He was about to give his horses the office when, through the encroaching darkness, they heard Quigley, who was standing studying Nunsworth as the sergeant lashed his prisoner to the rear of the magistrate’s gig, say, “It occurs to me, Nunsworth, that while I may regret not sending you for transportation all those years ago, you now have cause to regret that even more. While the punishment for thieving is a sojourn in the colonies, the punishment for kidnapping and attempted murder is the noose. You might want to dwell on that while sitting in your cell.”
Kit flicked the reins and turned his horses. There was just enough light left to see the way. At a neat clip, he drove back to the vicarage.
He’d barely drawn rein before the porch when Mrs. Henley appeared and declared that Smiggs and the boys were going nowhere without filling their bellies with the supper she and the cook had prepared.
Having descended from the curricle, Smiggs and the boys looked at Kit.
He refrained from rolling his eyes and nodded. “We wouldn’t want any of you fainting with hunger on the drive home.”
That earned him four grins and another of Mrs. Henley’s approving nods before she spread her arms like a mother hen and chivvied Smiggs and the boys into the house ahead of her.
With a resigned sigh, Kit descended and handed the reins to the groom who’d come running. “Walk ’em. They won’t be that long.”
He handed Sylvia down.
Smiling, she linked her arm with his and led him inside.
His prediction of how long it would take the boys and Smiggs to sate their appetites proved accurate. Less than half an hour later, having entrusted Smiggs with a message for Mrs. Macintyre that Sylvia was safe and well and would return on the morrow, Kit and Sylvia stood on the front porch and waved the foursome away. Unsurprisingly, the boys were grinning, and even the normally dour Smiggs was smiling.
The curricle passed the reverend’s gig on the drive.
Sylvia and Kit waited for her father to join them, then together, they went inside. She’d expected that having Kit in her childhood home, under her father’s roof, would feel a touch awkward. Instead, he and her father seemed to get on famously. They settled comfortably in her father’s study. On learning that Kit’s new business was building ocean-going yachts, her father revealed a hitherto unknown-to-her passion for sailing.
“Oh, yes. Quite a feature of my youth,” he assured her, then proceeded to engage Kit in a discussion of the various novel features he and Wayland intended incorporating into Cavanaugh yachts.
Eventually, Henley arrived to announce that dinner was served, and the three of them adjourned t
o the dining room.
Sylvia ate and watched the two most important men in her life as they animatedly described masts and sails, hull designs, and rudder conformations.
Only after the meal, when they returned to his study, did her father notice her relative silence. “My dear, his lordship and I have been quite remiss—we’ve been chatting non-stop and must have bored you to tears.”
She laughed and sat on the small chaise. “No, I assure you—it’s been quite a revelation.” She smiled at Kit as he sank down beside her.
From the armchair opposite, her father looked on; when she glanced his way, she saw a glimmer of understanding and expectation in his eyes.

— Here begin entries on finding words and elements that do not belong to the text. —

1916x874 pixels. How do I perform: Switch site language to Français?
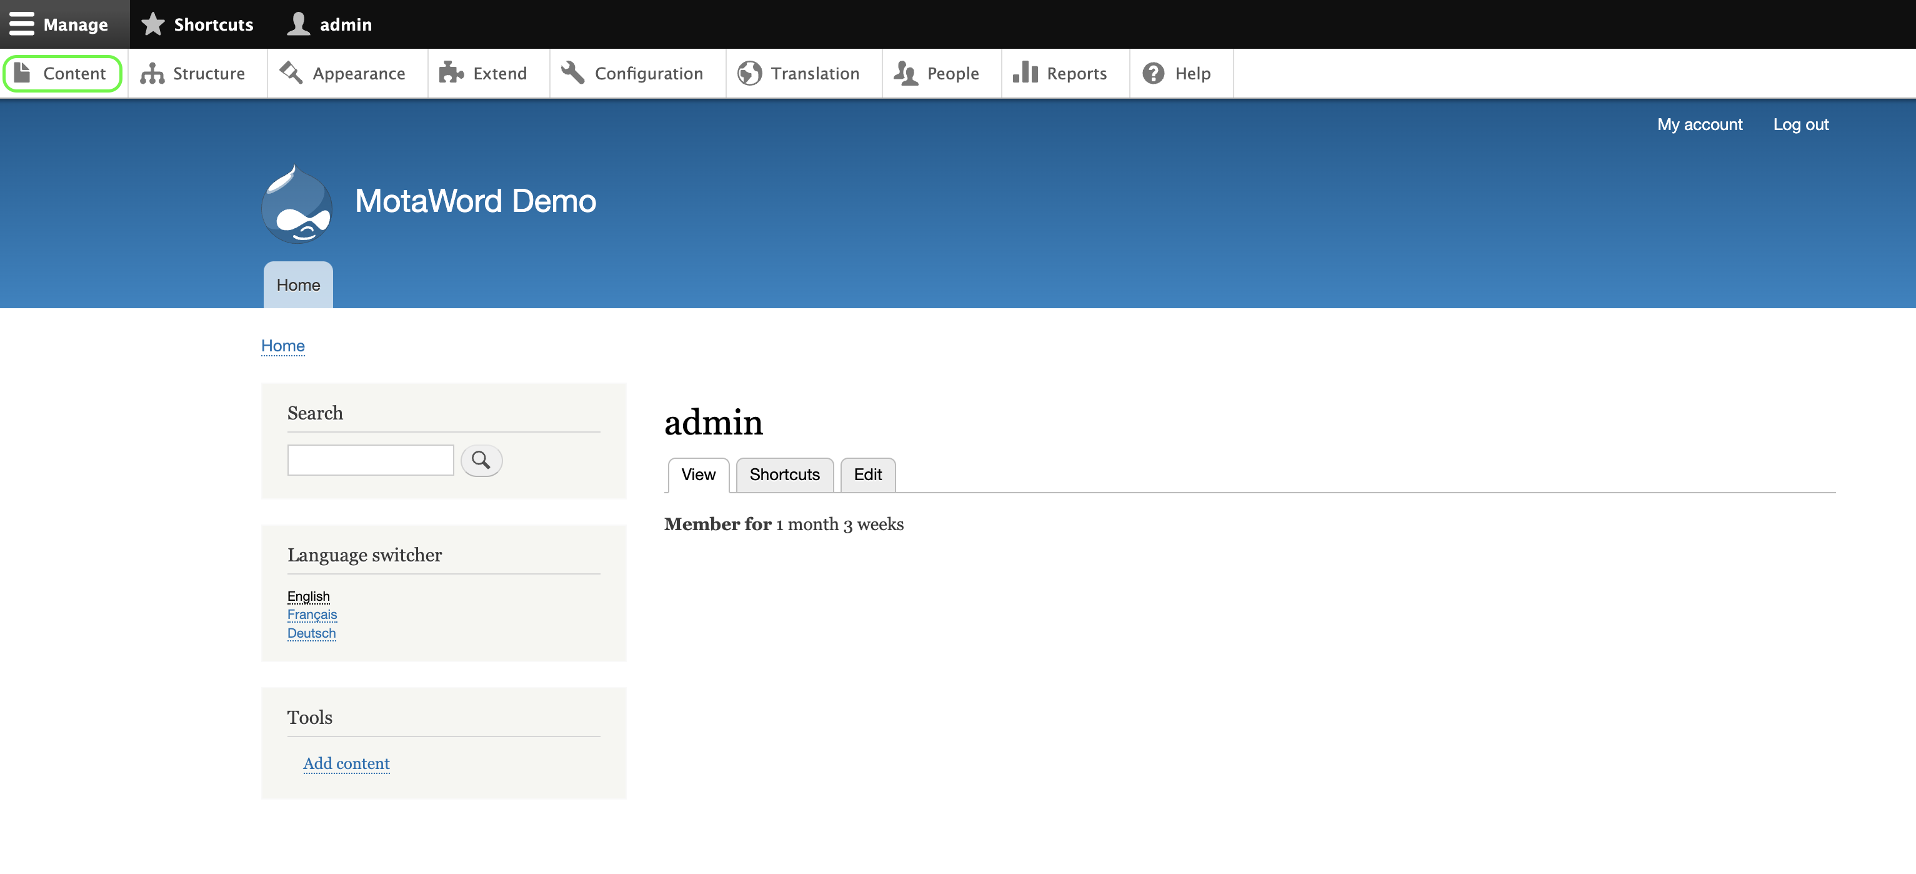312,614
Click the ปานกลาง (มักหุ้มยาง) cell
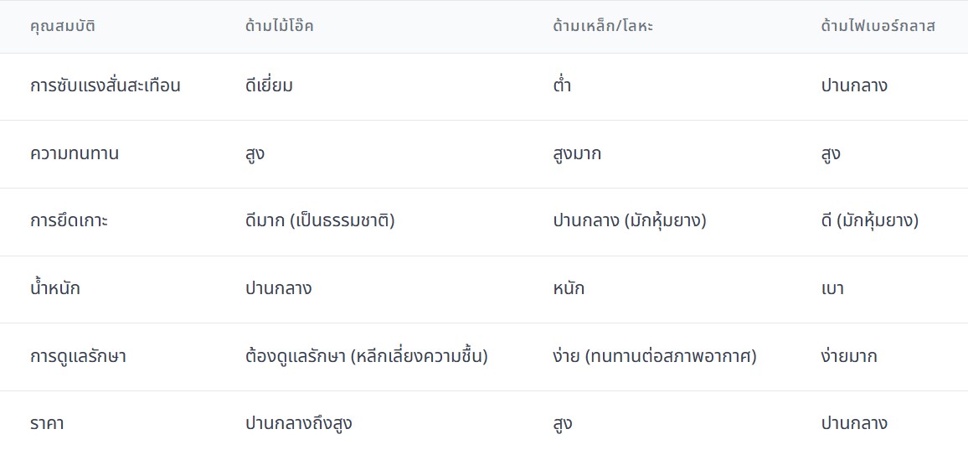This screenshot has width=968, height=455. click(630, 221)
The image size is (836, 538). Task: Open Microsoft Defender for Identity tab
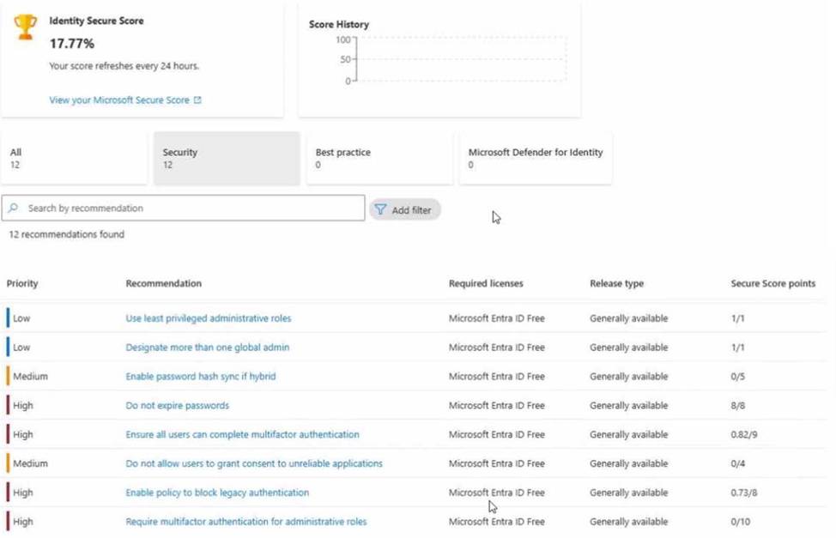pyautogui.click(x=536, y=158)
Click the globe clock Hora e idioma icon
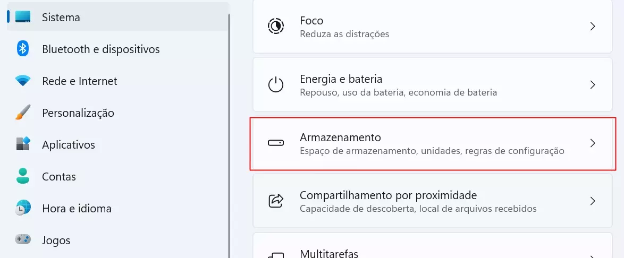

“But tell me,” he said, looking from her to Kit, “how did you become acquainted? Bristol is a large city, after all.”
Kit directed a laughing glance at Sylvia. “Actually, we first met at my brother’s wedding in August.”
“Ah—of course!” Reverend Buckleberry nodded. “I remember now—the other Lord Cavanaugh who married Felicia.”
“Indeed,” Kit returned. “Your daughter and I were partners in the bridal party. Sadly, Sylvia seemed entirely unimpressed by my beaux yeux.”
He heard the soft snort Sylvia tried to suppress before she hurried to say, “Be that as it may, when the Dock Company withdrew their support from the school, saying we had to vacate their warehouse on the Grove in just days, I sought out the owner of the business displacing us to appeal for help in finding new premises, and lo and behold, the owner was Kit.”
Kit shifted on the chaise so he could watch her face. So he could drink in the liveliness and underlying happiness that glowed in her features as she told her father of all the recent changes in her school for dockyard boys.
“And,” she concluded, “we’ll shortly have a sign hanging above the door proclaiming that we’re now ‘Lord Cavanaugh’s School.’” She glanced at Kit, and he saw the affection in her eyes.
One day, he was going to have to ask her why she’d so taken against him at the wedding; having come to know her so much better, he couldn’t believe it had been solely due to his reputation. But now, pride and warmth in her voice, she went on, “I suspect that will deter any future naysayers.”
He stirred. “And if it doesn’t, I will.”
That declaration prompted a meandering conversation that touched on many political and social issues, drawing Kit and Sylvia both into airing their opinions, which, to Kit’s relief, seemed perfectly aligned.
Reverend Buckleberry was no more of a fool than his daughter. Once they’d covered a broad scope of subjects, proving just how alike their thinking and how compatible their life-visions, Sylvia’s father fell silent, and when they did as well, he looked from Sylvia to Kit and back again and arched his brows.